Stockholm (NordSIP) – In its 2021 annual report, the Council on Ethics overseeing the Swedish AP Funds presented a more open account of the impact dialogues and which sub-goals have been achieved. Among other topics, it describes eight preventive projects aiming to improve sustainability in difficult and vulnerable industries and 85 reactive company dialogues to remedy and prevent serious incidents.
According to Peter Lundkvist, Chairman of the AP Funds’ Ethics Council in 2021, it is important for the Ethics Council to be able to present even more transparent reporting on our dialogue work with companies and industries. The Council on Ethics’ work is long-term and advocacy work in sustainability can be difficult to quantify, Lundkvist argues, noting however that thanks to intensive internal work, the Council have further developed our reporting on the work that the Council on Ethics conducts to improve sustainability work in companies.
The eight preventive projects discussed in the report were run for a few years. It includes the case of mining companies where the Council on Ethics has for three years played a leading role in creating a global and open database following the 2019 disaster at one of Vale’s mining operation in Brumadinho, Brazil. The report discussed the role of the AP funds in the development of the first global standard for mine waste and the associated institute responsible for ensuring that the global standard is respected. The Ethics Council also highlights its work with tech giants (including Facebook and Google) on human rights as well as other work focused on fighting against corruption and climate change.
On the creative front, the Council on Ethics’ discusses its efforts to influence companies to handle and remedy accidents and incidents.

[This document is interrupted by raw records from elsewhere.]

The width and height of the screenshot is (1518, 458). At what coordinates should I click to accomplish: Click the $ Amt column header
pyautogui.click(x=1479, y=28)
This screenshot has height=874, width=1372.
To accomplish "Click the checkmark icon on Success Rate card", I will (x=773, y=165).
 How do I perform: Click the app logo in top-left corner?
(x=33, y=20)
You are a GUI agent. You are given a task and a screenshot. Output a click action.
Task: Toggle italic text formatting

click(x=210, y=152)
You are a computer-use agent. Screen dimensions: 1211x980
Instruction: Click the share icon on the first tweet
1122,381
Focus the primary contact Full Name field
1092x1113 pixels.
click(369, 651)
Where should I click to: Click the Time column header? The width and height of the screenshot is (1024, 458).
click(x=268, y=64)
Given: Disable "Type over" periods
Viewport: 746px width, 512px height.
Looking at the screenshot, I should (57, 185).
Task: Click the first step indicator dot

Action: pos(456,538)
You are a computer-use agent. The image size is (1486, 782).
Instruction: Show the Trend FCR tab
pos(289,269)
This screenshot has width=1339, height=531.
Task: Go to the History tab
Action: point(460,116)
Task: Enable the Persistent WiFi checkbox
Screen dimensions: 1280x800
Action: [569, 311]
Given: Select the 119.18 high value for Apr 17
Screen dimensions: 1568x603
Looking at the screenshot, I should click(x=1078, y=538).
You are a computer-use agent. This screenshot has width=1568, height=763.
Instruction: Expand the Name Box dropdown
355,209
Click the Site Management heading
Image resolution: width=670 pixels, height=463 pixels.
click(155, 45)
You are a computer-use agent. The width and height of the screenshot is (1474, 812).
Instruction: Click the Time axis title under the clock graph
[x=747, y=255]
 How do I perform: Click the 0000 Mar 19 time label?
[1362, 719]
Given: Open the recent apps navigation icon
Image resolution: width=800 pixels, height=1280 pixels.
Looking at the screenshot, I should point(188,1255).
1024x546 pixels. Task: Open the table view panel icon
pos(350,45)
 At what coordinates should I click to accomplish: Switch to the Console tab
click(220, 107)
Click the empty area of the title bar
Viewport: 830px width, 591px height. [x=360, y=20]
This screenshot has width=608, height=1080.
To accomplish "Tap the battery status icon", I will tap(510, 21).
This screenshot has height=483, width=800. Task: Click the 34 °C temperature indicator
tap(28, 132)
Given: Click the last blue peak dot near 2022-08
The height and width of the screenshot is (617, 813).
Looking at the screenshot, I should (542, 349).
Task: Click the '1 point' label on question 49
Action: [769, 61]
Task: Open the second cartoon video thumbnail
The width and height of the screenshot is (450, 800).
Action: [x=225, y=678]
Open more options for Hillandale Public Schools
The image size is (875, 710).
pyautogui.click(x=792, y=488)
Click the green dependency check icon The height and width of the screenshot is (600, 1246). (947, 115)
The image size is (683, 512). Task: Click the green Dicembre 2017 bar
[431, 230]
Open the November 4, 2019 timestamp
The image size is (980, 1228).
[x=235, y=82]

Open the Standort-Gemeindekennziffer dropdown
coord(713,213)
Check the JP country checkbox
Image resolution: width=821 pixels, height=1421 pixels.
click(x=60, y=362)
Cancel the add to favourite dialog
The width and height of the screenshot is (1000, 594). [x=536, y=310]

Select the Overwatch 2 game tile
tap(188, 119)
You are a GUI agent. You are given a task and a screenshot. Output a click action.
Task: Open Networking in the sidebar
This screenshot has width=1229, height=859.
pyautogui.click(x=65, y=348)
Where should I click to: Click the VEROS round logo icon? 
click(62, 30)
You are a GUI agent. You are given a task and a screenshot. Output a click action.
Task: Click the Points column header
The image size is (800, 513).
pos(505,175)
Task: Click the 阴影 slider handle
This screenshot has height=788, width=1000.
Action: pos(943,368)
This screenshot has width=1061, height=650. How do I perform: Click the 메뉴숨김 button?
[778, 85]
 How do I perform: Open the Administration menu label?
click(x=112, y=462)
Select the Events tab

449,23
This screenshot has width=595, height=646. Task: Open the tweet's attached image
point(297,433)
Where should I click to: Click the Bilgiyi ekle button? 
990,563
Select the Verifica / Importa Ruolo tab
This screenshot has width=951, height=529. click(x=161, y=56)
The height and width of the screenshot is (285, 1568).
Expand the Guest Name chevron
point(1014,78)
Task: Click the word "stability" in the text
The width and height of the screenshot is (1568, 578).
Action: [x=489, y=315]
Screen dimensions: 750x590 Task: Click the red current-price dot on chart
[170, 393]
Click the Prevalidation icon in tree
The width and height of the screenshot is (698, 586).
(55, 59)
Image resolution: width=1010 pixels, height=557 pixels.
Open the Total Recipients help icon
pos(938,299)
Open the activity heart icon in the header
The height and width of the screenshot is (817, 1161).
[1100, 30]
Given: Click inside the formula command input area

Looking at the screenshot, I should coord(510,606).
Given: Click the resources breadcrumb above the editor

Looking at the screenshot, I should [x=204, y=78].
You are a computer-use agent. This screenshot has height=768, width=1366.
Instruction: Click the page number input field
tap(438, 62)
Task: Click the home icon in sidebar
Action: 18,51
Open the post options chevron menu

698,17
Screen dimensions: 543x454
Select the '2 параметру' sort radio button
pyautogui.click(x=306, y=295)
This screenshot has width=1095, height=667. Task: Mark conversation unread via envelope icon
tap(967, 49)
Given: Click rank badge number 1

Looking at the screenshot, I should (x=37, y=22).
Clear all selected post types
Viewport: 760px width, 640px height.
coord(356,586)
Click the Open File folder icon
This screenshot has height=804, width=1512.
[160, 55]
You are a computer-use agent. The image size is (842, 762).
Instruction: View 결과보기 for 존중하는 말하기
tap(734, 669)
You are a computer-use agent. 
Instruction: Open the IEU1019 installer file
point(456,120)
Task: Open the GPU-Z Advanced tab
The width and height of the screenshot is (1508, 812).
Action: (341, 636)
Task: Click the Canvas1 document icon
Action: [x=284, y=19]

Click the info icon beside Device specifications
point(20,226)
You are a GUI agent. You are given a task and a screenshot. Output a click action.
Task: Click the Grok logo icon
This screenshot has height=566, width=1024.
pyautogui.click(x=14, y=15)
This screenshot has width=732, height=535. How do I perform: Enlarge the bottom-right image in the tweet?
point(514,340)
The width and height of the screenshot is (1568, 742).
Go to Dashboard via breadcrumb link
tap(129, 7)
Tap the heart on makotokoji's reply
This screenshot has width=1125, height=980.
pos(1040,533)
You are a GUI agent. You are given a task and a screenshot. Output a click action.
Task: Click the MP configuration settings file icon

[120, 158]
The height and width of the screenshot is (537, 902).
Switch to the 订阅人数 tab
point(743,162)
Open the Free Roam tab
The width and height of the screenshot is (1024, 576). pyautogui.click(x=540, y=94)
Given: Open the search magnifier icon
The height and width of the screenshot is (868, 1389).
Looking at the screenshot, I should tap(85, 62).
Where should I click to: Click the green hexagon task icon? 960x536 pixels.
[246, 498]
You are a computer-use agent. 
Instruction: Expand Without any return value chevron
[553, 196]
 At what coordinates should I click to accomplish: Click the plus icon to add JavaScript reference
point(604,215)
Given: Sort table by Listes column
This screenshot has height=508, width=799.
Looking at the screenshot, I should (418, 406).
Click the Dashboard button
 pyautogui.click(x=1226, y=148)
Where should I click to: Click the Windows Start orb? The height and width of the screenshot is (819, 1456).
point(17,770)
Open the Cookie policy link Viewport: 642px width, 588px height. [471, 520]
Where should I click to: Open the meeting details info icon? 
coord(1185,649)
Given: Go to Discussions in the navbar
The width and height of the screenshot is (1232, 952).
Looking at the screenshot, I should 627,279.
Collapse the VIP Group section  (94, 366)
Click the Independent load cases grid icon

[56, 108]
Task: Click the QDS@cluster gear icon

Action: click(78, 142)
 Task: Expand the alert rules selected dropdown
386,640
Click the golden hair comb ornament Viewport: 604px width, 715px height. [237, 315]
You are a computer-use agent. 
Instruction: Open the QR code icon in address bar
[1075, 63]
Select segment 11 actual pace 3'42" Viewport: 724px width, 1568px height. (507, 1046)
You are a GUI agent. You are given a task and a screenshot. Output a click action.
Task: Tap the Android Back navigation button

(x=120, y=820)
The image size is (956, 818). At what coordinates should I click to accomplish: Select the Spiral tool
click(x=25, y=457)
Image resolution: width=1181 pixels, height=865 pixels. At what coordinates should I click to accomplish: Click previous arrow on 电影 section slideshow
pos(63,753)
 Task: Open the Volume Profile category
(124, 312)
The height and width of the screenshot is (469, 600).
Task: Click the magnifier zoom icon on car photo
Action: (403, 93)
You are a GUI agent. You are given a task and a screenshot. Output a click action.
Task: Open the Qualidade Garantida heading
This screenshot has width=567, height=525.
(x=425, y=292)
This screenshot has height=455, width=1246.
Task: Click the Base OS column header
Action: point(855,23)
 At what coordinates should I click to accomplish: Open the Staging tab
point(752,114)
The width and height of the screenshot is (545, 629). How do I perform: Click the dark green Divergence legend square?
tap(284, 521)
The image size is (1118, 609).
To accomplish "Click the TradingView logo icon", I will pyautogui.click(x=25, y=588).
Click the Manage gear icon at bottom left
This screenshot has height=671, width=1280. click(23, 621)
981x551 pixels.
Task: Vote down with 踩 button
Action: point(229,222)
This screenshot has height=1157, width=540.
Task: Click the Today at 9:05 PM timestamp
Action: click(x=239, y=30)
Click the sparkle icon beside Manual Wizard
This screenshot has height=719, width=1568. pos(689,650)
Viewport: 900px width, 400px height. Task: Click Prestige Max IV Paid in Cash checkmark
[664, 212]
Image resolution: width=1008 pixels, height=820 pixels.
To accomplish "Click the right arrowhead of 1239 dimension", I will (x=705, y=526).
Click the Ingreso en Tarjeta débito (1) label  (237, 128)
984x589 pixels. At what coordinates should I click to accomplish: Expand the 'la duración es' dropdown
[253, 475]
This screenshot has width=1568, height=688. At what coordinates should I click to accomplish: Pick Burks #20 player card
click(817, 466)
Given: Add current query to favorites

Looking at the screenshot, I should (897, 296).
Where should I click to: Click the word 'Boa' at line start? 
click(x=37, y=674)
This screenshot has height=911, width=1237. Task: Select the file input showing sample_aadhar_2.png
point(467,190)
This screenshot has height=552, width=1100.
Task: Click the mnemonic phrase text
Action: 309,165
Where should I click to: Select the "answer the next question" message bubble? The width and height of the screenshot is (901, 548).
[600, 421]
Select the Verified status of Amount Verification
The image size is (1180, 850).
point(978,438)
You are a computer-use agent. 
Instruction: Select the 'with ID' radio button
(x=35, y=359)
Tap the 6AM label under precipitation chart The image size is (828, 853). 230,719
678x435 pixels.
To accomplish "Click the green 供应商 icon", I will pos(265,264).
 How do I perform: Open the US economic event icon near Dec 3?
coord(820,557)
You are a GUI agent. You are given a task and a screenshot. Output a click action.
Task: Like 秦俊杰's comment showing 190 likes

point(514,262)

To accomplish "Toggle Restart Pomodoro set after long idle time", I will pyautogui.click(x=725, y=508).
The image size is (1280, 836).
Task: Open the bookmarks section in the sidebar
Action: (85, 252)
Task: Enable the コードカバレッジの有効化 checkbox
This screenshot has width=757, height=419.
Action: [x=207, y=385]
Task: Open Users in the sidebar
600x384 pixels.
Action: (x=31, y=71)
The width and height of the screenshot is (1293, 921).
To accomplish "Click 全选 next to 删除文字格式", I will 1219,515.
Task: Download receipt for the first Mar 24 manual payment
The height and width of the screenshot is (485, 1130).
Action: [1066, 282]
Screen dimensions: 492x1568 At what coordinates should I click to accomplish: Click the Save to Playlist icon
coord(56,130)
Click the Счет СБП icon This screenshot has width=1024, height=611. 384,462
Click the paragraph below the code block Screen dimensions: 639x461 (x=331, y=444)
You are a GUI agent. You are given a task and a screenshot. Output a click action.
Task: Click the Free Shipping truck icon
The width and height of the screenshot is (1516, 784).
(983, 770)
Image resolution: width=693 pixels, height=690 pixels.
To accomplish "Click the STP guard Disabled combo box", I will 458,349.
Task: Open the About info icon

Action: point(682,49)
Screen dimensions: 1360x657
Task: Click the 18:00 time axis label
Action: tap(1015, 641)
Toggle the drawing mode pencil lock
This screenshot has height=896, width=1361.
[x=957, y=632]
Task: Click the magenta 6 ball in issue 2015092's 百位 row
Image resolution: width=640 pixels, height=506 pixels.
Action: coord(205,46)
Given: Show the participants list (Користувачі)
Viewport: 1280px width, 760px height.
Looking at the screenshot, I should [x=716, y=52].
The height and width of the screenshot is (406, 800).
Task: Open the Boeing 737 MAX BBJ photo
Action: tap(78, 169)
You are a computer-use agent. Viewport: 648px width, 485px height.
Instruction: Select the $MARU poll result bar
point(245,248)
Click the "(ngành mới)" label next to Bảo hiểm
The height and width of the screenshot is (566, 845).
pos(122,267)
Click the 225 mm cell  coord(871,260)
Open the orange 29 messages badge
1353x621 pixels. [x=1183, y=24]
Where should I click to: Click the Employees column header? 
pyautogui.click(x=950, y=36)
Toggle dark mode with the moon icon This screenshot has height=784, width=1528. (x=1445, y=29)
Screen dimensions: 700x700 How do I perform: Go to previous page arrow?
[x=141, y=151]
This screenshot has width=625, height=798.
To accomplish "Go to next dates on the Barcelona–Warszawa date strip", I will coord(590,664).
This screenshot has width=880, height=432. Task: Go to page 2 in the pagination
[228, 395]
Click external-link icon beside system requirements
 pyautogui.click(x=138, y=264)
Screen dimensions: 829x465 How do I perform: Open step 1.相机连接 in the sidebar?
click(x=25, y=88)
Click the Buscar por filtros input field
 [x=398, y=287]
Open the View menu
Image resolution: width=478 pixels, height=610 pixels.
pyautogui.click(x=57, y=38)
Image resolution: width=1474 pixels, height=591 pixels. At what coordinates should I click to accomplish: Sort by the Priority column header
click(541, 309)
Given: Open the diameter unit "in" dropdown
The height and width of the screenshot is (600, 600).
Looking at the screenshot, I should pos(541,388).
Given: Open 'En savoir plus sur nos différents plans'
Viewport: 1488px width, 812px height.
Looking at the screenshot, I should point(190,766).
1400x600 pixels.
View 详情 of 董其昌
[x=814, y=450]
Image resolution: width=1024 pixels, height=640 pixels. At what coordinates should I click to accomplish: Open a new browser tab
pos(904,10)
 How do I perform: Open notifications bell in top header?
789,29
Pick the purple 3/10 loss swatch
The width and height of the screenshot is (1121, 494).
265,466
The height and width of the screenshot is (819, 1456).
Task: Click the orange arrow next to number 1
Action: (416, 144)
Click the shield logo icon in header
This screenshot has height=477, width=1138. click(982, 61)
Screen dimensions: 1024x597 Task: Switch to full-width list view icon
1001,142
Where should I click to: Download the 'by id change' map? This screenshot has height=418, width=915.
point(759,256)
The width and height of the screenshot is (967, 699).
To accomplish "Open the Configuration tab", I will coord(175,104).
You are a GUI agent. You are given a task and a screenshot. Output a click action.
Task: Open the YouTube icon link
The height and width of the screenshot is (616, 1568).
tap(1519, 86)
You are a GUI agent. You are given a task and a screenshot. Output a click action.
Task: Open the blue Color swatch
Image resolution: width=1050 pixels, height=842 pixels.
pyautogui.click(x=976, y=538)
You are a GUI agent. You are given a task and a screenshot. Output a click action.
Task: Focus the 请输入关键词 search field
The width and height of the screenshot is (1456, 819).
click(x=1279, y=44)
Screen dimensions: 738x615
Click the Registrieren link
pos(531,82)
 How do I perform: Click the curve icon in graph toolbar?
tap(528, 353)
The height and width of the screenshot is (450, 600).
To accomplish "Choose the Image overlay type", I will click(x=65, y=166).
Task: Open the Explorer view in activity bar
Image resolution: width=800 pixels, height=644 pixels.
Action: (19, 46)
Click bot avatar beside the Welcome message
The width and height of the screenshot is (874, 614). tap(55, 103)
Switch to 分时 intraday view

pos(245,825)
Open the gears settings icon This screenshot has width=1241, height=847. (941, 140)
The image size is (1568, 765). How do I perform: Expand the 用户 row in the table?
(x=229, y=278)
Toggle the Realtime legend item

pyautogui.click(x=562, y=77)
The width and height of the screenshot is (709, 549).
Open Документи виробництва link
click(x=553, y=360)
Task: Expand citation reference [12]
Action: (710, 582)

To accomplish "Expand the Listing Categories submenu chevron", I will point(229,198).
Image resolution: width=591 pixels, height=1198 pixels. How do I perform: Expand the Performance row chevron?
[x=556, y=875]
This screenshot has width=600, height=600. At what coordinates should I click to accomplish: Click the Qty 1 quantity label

Approximately 3,200 holdings in the AP funds’ portfolios were reviewed. 3,056 companies passed the screening without remark.
At the end of 2021, the Council on Ethics conducted dialogues with 85 companies that were identified in the screenings with “confirmed violation” of an international convention or where there is a “risk of violation”. Of these, over half were about suspected human rights violations (60%), a third were concerned business ethics (27%) and the other dialogues were about the environment (13%).